Work task:
Return the records below exactly as they are written.

Supplied data:
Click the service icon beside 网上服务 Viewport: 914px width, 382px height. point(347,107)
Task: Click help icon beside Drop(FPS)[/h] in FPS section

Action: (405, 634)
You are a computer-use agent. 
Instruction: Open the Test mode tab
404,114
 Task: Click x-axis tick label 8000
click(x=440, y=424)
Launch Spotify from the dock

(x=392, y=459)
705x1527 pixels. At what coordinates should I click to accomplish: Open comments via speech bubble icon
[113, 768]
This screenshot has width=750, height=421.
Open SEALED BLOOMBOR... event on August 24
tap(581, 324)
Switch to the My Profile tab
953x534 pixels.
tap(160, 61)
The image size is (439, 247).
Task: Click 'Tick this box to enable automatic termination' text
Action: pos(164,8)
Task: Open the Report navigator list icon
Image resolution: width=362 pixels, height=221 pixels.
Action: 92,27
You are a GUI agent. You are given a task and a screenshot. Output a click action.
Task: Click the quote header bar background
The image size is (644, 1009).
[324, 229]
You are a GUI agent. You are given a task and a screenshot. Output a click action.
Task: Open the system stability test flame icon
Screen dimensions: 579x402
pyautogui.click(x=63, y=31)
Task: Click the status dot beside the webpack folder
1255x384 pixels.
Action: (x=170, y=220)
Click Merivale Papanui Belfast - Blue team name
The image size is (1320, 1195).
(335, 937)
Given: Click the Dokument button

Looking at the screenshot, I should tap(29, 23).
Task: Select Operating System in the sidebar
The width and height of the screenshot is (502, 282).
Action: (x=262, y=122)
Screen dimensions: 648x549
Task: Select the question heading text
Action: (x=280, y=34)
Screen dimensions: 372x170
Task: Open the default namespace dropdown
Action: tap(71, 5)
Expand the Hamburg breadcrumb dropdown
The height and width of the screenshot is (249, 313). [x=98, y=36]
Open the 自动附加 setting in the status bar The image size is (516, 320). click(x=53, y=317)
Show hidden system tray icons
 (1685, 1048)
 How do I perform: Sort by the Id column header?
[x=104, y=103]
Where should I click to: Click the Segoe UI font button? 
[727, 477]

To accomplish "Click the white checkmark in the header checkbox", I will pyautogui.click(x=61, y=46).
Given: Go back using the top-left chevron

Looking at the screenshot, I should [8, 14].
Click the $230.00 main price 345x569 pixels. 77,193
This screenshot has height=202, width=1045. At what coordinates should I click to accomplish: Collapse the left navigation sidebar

Answer:
Click the service icon beside 网上服务 Viewport: 914px width, 382px height. point(347,107)
Task: Click help icon beside Drop(FPS)[/h] in FPS section

Action: (405, 634)
You are a computer-use agent. 
Instruction: Open the Test mode tab
404,114
 Task: Click x-axis tick label 8000
click(x=440, y=424)
Launch Spotify from the dock

(x=392, y=459)
705x1527 pixels. At what coordinates should I click to accomplish: Open comments via speech bubble icon
[113, 768]
This screenshot has width=750, height=421.
Open SEALED BLOOMBOR... event on August 24
tap(581, 324)
Switch to the My Profile tab
953x534 pixels.
tap(160, 61)
The image size is (439, 247).
Task: Click 'Tick this box to enable automatic termination' text
Action: pos(164,8)
Task: Open the Report navigator list icon
Image resolution: width=362 pixels, height=221 pixels.
Action: 92,27
You are a GUI agent. You are given a task and a screenshot. Output a click action.
Task: Click the quote header bar background
The image size is (644, 1009).
[324, 229]
You are a GUI agent. You are given a task and a screenshot. Output a click action.
Task: Open the system stability test flame icon
Screen dimensions: 579x402
pyautogui.click(x=63, y=31)
Task: Click the status dot beside the webpack folder
1255x384 pixels.
Action: (x=170, y=220)
Click Merivale Papanui Belfast - Blue team name
The image size is (1320, 1195).
(335, 937)
Given: Click the Dokument button

Looking at the screenshot, I should tap(29, 23).
Task: Select Operating System in the sidebar
The width and height of the screenshot is (502, 282).
Action: (x=262, y=122)
Screen dimensions: 648x549
Task: Select the question heading text
Action: (x=280, y=34)
Screen dimensions: 372x170
Task: Open the default namespace dropdown
Action: tap(71, 5)
Expand the Hamburg breadcrumb dropdown
The height and width of the screenshot is (249, 313). [x=98, y=36]
Open the 自动附加 setting in the status bar The image size is (516, 320). click(x=53, y=317)
Show hidden system tray icons
 (1685, 1048)
 How do I perform: Sort by the Id column header?
[x=104, y=103]
Where should I click to: Click the Segoe UI font button? 
[727, 477]

To accomplish "Click the white checkmark in the header checkbox", I will pyautogui.click(x=61, y=46).
Given: Go back using the top-left chevron

Looking at the screenshot, I should [8, 14].
Click the $230.00 main price 345x569 pixels. 77,193
This screenshot has height=202, width=1045. At what coordinates should I click to accomplish: Collapse the left navigation sidebar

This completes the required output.